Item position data

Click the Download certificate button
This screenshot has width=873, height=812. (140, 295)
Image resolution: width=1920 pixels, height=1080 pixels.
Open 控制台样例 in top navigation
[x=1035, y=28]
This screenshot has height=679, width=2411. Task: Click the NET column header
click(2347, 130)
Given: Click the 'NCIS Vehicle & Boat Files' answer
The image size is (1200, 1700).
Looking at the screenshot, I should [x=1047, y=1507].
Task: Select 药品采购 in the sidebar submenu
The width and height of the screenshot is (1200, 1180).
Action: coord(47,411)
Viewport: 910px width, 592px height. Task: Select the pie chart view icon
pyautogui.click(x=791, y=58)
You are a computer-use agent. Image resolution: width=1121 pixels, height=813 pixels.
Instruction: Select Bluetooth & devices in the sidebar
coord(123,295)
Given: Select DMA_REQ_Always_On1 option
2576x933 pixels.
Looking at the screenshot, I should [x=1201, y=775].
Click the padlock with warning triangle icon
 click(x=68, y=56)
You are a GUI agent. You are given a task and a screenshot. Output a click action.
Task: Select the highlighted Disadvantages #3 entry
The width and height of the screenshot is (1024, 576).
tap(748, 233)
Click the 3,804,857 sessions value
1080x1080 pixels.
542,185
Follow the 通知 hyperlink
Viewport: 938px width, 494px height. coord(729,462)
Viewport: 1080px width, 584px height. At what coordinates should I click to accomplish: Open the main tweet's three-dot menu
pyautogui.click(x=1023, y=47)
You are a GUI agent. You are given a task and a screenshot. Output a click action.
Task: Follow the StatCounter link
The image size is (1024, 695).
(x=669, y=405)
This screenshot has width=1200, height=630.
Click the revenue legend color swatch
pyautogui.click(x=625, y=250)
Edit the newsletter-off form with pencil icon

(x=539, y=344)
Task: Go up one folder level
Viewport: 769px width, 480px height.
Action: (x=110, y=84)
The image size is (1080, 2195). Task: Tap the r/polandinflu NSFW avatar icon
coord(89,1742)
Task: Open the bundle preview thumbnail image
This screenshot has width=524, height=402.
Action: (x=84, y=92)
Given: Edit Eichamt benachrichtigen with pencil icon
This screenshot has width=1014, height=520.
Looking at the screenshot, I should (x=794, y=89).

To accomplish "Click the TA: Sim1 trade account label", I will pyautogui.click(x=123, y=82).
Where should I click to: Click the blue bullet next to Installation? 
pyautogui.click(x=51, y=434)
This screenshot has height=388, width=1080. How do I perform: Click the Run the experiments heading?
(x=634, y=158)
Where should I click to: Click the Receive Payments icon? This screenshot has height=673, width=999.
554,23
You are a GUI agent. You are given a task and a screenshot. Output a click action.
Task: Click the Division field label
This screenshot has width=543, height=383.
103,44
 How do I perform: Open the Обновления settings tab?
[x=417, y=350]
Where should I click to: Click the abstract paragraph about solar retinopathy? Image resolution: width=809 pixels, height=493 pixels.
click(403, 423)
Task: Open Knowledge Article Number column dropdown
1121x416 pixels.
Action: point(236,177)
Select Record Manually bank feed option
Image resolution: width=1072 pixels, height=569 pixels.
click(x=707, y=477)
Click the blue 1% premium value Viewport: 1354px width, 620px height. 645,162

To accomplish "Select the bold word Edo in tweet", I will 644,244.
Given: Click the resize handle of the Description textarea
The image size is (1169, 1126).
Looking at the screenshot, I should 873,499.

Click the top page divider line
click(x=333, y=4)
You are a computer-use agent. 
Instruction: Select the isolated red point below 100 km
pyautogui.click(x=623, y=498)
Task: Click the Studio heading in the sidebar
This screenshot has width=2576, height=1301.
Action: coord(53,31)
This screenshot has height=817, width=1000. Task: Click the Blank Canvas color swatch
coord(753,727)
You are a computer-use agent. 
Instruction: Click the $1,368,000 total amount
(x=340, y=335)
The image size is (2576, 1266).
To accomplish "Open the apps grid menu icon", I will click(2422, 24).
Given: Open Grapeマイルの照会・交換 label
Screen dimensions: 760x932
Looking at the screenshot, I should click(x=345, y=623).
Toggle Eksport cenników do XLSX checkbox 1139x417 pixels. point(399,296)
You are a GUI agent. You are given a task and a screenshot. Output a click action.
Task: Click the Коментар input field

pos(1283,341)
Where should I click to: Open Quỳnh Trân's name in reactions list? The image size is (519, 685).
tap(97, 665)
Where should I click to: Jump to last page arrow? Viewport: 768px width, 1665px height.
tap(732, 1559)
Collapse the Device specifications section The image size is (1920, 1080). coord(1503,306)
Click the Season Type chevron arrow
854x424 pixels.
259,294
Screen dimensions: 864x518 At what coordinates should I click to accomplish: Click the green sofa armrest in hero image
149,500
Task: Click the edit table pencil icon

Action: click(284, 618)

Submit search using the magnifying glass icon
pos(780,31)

> [What you will do]
Render every line of the data above as a JSON list of strings, with one string per line and blank lines omitted.

> [Complete response]
[
  "Click the Download certificate button",
  "This screenshot has width=873, height=812. (140, 295)",
  "Image resolution: width=1920 pixels, height=1080 pixels.",
  "Open 控制台样例 in top navigation",
  "[x=1035, y=28]",
  "This screenshot has height=679, width=2411. Task: Click the NET column header",
  "click(2347, 130)",
  "Given: Click the 'NCIS Vehicle & Boat Files' answer",
  "The image size is (1200, 1700).",
  "Looking at the screenshot, I should [x=1047, y=1507].",
  "Task: Select 药品采购 in the sidebar submenu",
  "The width and height of the screenshot is (1200, 1180).",
  "Action: coord(47,411)",
  "Viewport: 910px width, 592px height. Task: Select the pie chart view icon",
  "pyautogui.click(x=791, y=58)",
  "You are a computer-use agent. Image resolution: width=1121 pixels, height=813 pixels.",
  "Instruction: Select Bluetooth & devices in the sidebar",
  "coord(123,295)",
  "Given: Select DMA_REQ_Always_On1 option",
  "2576x933 pixels.",
  "Looking at the screenshot, I should [x=1201, y=775].",
  "Click the padlock with warning triangle icon",
  " click(x=68, y=56)",
  "You are a GUI agent. You are given a task and a screenshot. Output a click action.",
  "Task: Select the highlighted Disadvantages #3 entry",
  "The width and height of the screenshot is (1024, 576).",
  "tap(748, 233)",
  "Click the 3,804,857 sessions value",
  "1080x1080 pixels.",
  "542,185",
  "Follow the 通知 hyperlink",
  "Viewport: 938px width, 494px height. coord(729,462)",
  "Viewport: 1080px width, 584px height. At what coordinates should I click to accomplish: Open the main tweet's three-dot menu",
  "pyautogui.click(x=1023, y=47)",
  "You are a GUI agent. You are given a task and a screenshot. Output a click action.",
  "Task: Follow the StatCounter link",
  "The image size is (1024, 695).",
  "(x=669, y=405)",
  "This screenshot has width=1200, height=630.",
  "Click the revenue legend color swatch",
  "pyautogui.click(x=625, y=250)",
  "Edit the newsletter-off form with pencil icon",
  "(x=539, y=344)",
  "Task: Go up one folder level",
  "Viewport: 769px width, 480px height.",
  "Action: (x=110, y=84)",
  "The image size is (1080, 2195). Task: Tap the r/polandinflu NSFW avatar icon",
  "coord(89,1742)",
  "Task: Open the bundle preview thumbnail image",
  "This screenshot has width=524, height=402.",
  "Action: (x=84, y=92)",
  "Given: Edit Eichamt benachrichtigen with pencil icon",
  "This screenshot has width=1014, height=520.",
  "Looking at the screenshot, I should (x=794, y=89).",
  "To accomplish \"Click the TA: Sim1 trade account label\", I will pyautogui.click(x=123, y=82).",
  "Where should I click to: Click the blue bullet next to Installation? ",
  "pyautogui.click(x=51, y=434)",
  "This screenshot has height=388, width=1080. How do I perform: Click the Run the experiments heading?",
  "(x=634, y=158)",
  "Where should I click to: Click the Receive Payments icon? This screenshot has height=673, width=999.",
  "554,23",
  "You are a GUI agent. You are given a task and a screenshot. Output a click action.",
  "Task: Click the Division field label",
  "This screenshot has width=543, height=383.",
  "103,44",
  " How do I perform: Open the Обновления settings tab?",
  "[x=417, y=350]",
  "Where should I click to: Click the abstract paragraph about solar retinopathy? Image resolution: width=809 pixels, height=493 pixels.",
  "click(403, 423)",
  "Task: Open Knowledge Article Number column dropdown",
  "1121x416 pixels.",
  "Action: point(236,177)",
  "Select Record Manually bank feed option",
  "Image resolution: width=1072 pixels, height=569 pixels.",
  "click(x=707, y=477)",
  "Click the blue 1% premium value Viewport: 1354px width, 620px height. 645,162",
  "To accomplish \"Select the bold word Edo in tweet\", I will 644,244.",
  "Given: Click the resize handle of the Description textarea",
  "The image size is (1169, 1126).",
  "Looking at the screenshot, I should 873,499.",
  "Click the top page divider line",
  "click(x=333, y=4)",
  "You are a computer-use agent. ",
  "Instruction: Select the isolated red point below 100 km",
  "pyautogui.click(x=623, y=498)",
  "Task: Click the Studio heading in the sidebar",
  "This screenshot has width=2576, height=1301.",
  "Action: coord(53,31)",
  "This screenshot has height=817, width=1000. Task: Click the Blank Canvas color swatch",
  "coord(753,727)",
  "You are a computer-use agent. ",
  "Instruction: Click the $1,368,000 total amount",
  "(x=340, y=335)",
  "The image size is (2576, 1266).",
  "To accomplish \"Open the apps grid menu icon\", I will click(2422, 24).",
  "Given: Open Grapeマイルの照会・交換 label",
  "Screen dimensions: 760x932",
  "Looking at the screenshot, I should click(x=345, y=623).",
  "Toggle Eksport cenników do XLSX checkbox 1139x417 pixels. point(399,296)",
  "You are a GUI agent. You are given a task and a screenshot. Output a click action.",
  "Task: Click the Коментар input field",
  "pos(1283,341)",
  "Where should I click to: Open Quỳnh Trân's name in reactions list? The image size is (519, 685).",
  "tap(97, 665)",
  "Where should I click to: Jump to last page arrow? Viewport: 768px width, 1665px height.",
  "tap(732, 1559)",
  "Collapse the Device specifications section The image size is (1920, 1080). coord(1503,306)",
  "Click the Season Type chevron arrow",
  "854x424 pixels.",
  "259,294",
  "Screen dimensions: 864x518 At what coordinates should I click to accomplish: Click the green sofa armrest in hero image",
  "149,500",
  "Task: Click the edit table pencil icon",
  "Action: click(284, 618)",
  "Submit search using the magnifying glass icon",
  "pos(780,31)"
]